Simbio: Patchy Prairies

  • Native prairie habitats declining due to urbanization and agriculture leading to increased effects of habitat fragmentation, including reduced population sizes and increased risk of extinction

  • Fender’s Blue Butterfly depends on specific lupine species like Kincaid Lupine in order to reproduce (keystone species)

  • Conservation strategies include creating habitat corridors, enlarging existing patches, and creating stepping stones to increase habitat connectivity and supporting species survival.

  • Periodic fires can maintain woody species and promote native growth but can kill the butterfly larvae.

  • Simulation models help understand ecological dynamics without direct experimentation.

Turtle Creek Story Map- Savannah Rhoades

  • Multi-agency collaboration in conservation projects: Funding comes from various agencies. (e.g.
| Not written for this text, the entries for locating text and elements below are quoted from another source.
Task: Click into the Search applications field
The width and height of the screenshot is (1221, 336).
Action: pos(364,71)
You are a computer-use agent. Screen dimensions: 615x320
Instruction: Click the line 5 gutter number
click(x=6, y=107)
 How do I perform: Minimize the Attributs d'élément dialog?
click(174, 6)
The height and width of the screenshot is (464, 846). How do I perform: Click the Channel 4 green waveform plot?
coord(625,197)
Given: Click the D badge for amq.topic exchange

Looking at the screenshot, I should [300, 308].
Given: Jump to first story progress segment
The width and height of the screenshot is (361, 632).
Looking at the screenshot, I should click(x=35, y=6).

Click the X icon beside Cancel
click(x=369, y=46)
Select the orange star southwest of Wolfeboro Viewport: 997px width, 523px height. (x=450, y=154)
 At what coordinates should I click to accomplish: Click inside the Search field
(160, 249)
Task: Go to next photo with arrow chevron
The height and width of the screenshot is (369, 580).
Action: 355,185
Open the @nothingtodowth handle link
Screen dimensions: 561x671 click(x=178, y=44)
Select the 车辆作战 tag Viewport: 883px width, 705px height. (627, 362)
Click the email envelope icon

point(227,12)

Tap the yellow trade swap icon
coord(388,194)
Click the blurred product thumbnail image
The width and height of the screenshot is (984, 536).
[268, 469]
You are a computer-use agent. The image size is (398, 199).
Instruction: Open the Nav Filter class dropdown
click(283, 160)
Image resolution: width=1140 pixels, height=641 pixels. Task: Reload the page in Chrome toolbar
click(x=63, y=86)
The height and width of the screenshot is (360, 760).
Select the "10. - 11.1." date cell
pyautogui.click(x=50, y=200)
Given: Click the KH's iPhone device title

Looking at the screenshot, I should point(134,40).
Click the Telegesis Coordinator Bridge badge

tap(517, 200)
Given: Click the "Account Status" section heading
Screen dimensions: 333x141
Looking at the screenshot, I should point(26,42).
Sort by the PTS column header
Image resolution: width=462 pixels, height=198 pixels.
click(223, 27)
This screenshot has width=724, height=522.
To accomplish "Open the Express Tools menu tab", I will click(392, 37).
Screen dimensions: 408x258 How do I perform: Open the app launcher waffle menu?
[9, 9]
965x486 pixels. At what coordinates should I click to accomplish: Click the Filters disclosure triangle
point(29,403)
USFWS) The Northcentral Pennsylvania Conservancy (NPC) secures funding, manages, and pays bills.

  • Role of community and landowners: Landowners are key partners in restoration efforts. They collaborate with conservation districts and other agencies to restore their land.

  • Monitoring and Eval: Continuous monitoring and survey work is done to assess quality of streams

  • Project planning and implementation: Planned and executed with help of environmental engineers and various departments (e.g. EPA)

Habitat Conservation Plans

Describes features of interest for a given protected area, threats to those features, and sets up clear objectives of how to conserve those features.

  • Steps involved in plans

    • Identifying species and land that needs protection

    • Gather data like population trends, habitat, threats etc using IUCN red list

    • Assess the threats and come up with strategies and goals

    • Get public involved like (local communities, government agencies, landowners etc.)

    • Develop adaptive management plan for monitoring

    • Determine funding sources

    • Draft the plan and get feedback from public. Submit plan and wait to get approved. Once approved begin implementing plan and continuously monitor and adaptively manage.

  • Strengths and limitations of plans

    • HCPs are flexible, target ecosystem-approach benefits, and involve public and community involvement.

    • However, they require careful planning, can be costly, and have to be monitored over a long period.

How to cite a reference

  • In text citation= Author’s last name and year of publication (Smith et al. 2020)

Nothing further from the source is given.